INSTRUCTIONS TO FOLLOW ▸ Within the entries below, find the portion that opens with the line containing "You are a GUI agent. The screenshot is 1876×1964." and closes with the line containing "Draft (703, 15)". Retype that portion exactly and only.

SUPPLIED INFORMATION ▸

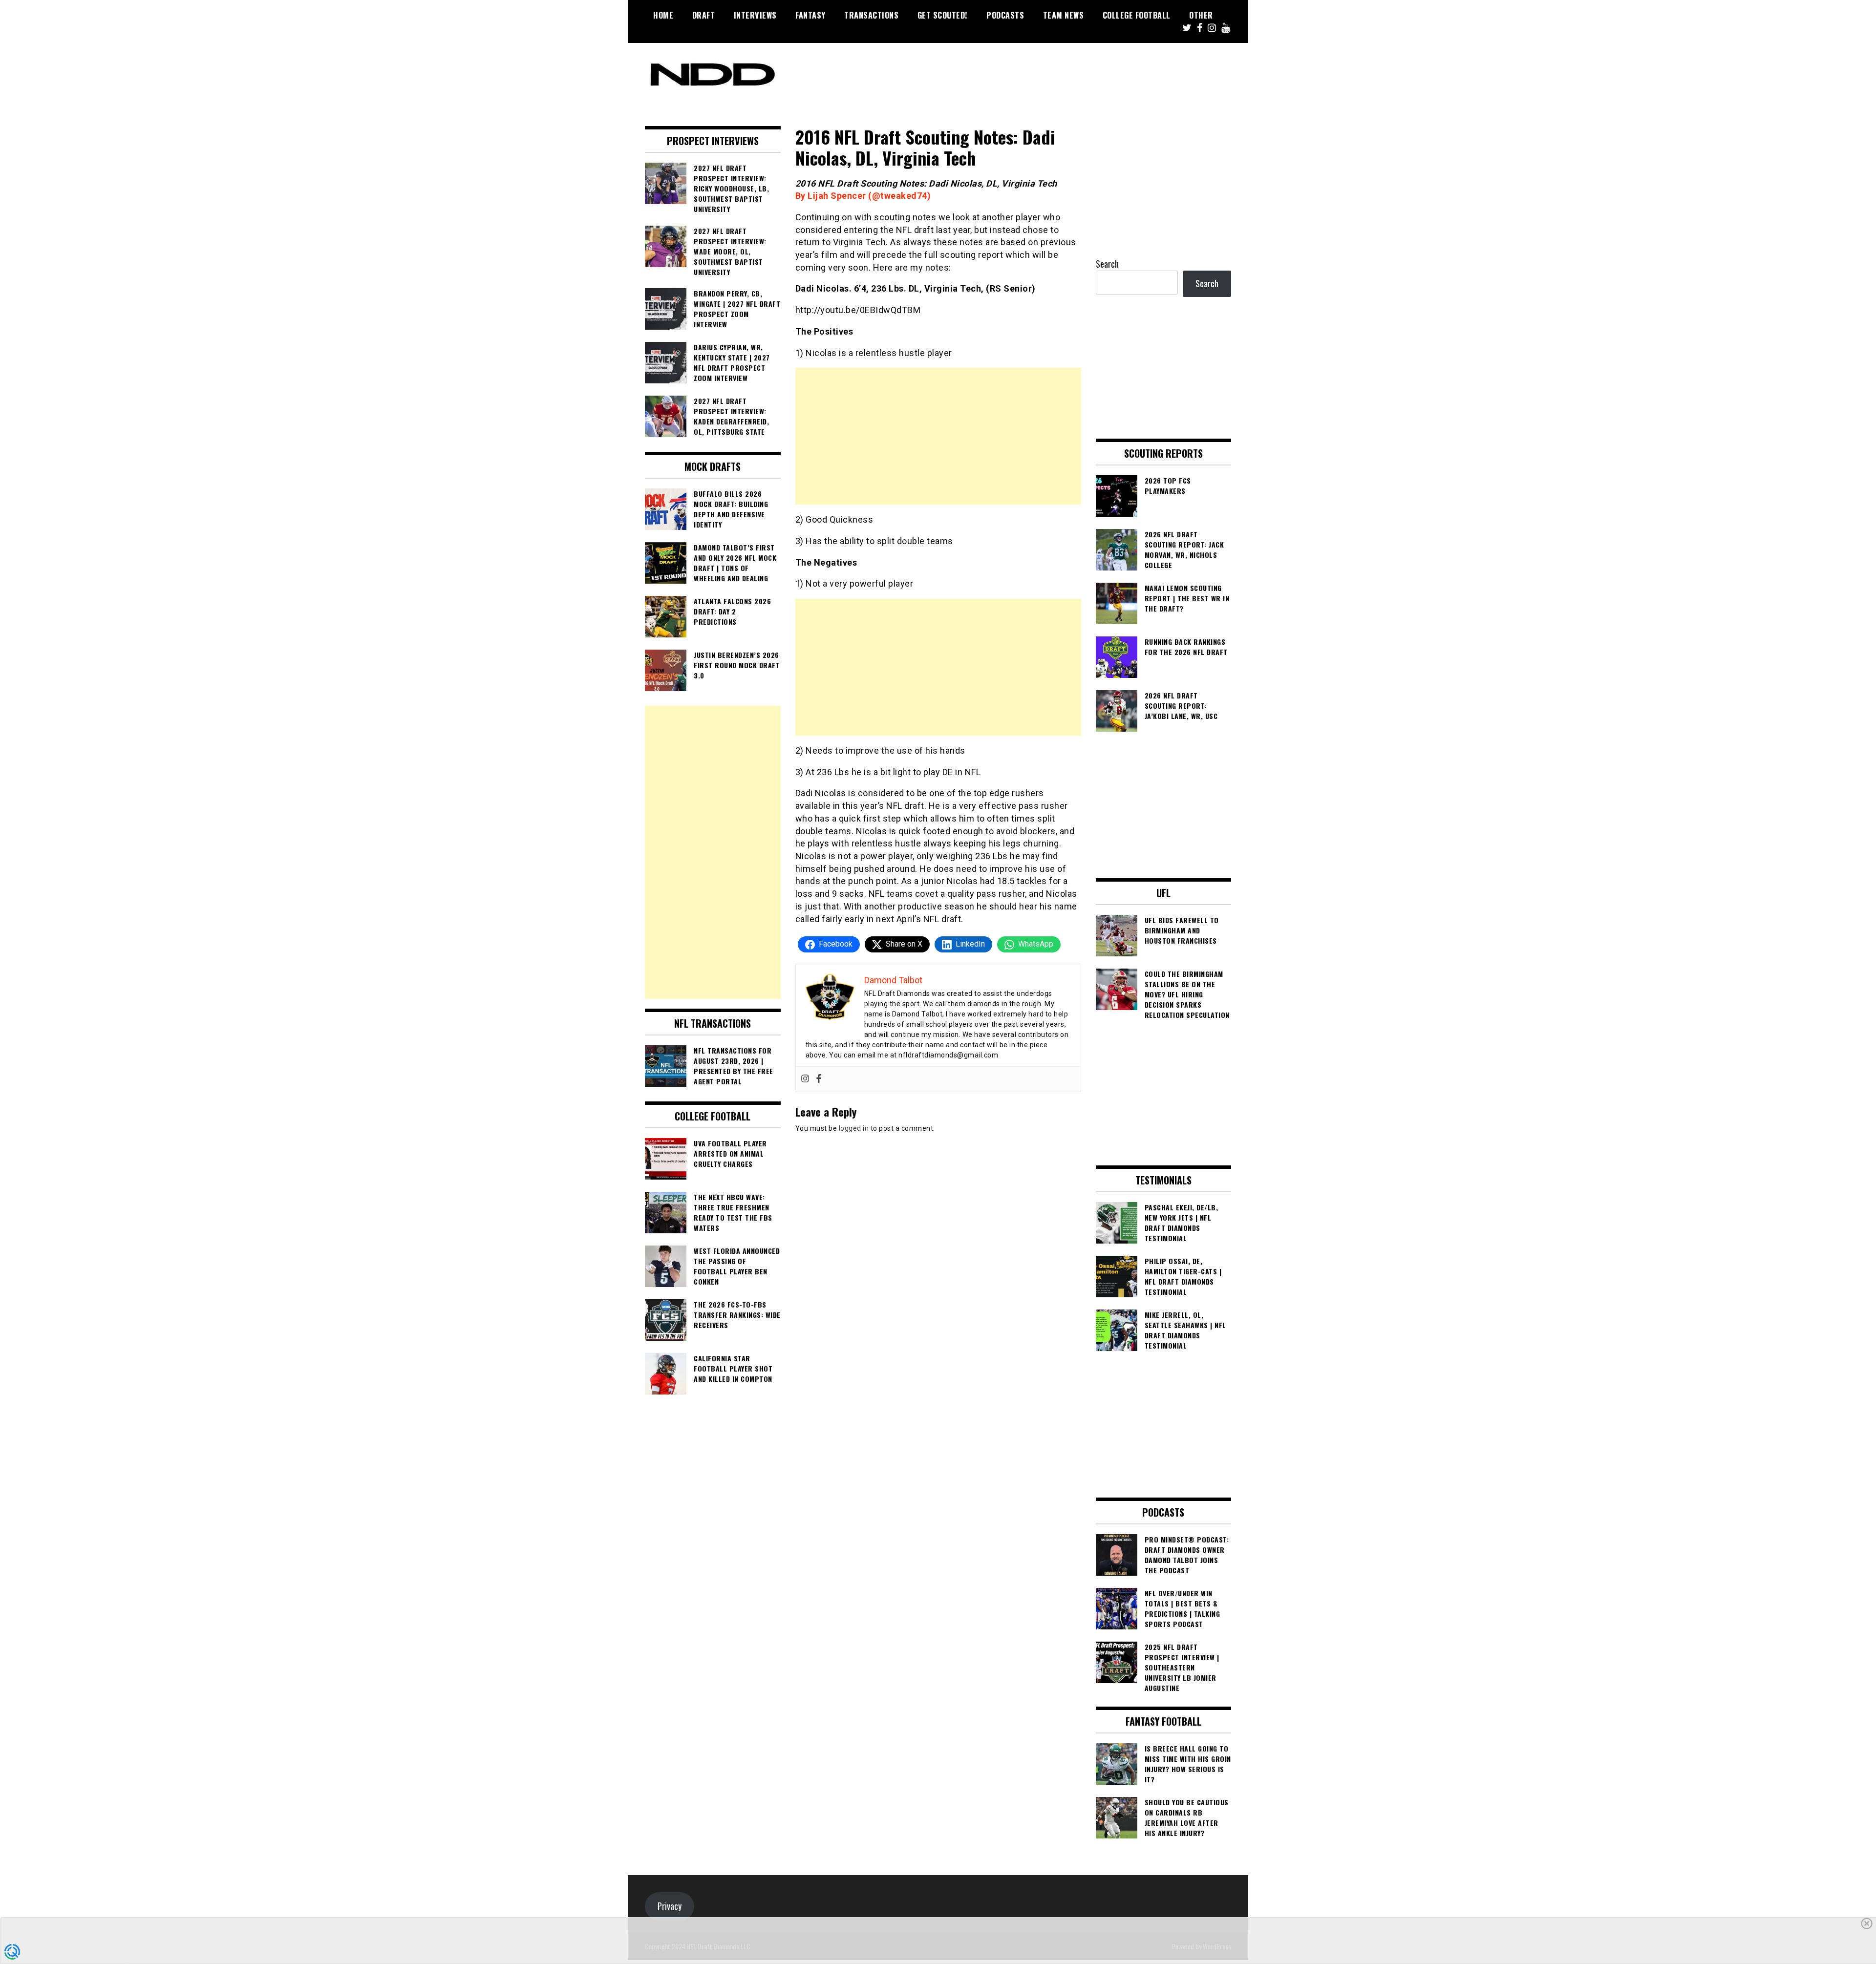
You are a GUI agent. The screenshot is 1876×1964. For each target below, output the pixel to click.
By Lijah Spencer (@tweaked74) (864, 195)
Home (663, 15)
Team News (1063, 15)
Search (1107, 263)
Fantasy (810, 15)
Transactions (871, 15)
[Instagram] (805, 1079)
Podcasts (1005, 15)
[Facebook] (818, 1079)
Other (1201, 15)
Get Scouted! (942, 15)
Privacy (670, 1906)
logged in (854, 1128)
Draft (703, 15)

--

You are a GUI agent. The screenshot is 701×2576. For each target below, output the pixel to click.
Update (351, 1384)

OUTPUT OF THE EXERCISE ▸
You are a GUI agent. The screenshot is 1876×1964. For each target below, output the pixel to click.
By Lijah Spencer (@tweaked74) (864, 195)
Home (663, 15)
Team News (1063, 15)
Search (1107, 263)
Fantasy (810, 15)
Transactions (871, 15)
[Instagram] (805, 1079)
Podcasts (1005, 15)
[Facebook] (818, 1079)
Other (1201, 15)
Get Scouted! (942, 15)
Privacy (670, 1906)
logged in (854, 1128)
Draft (703, 15)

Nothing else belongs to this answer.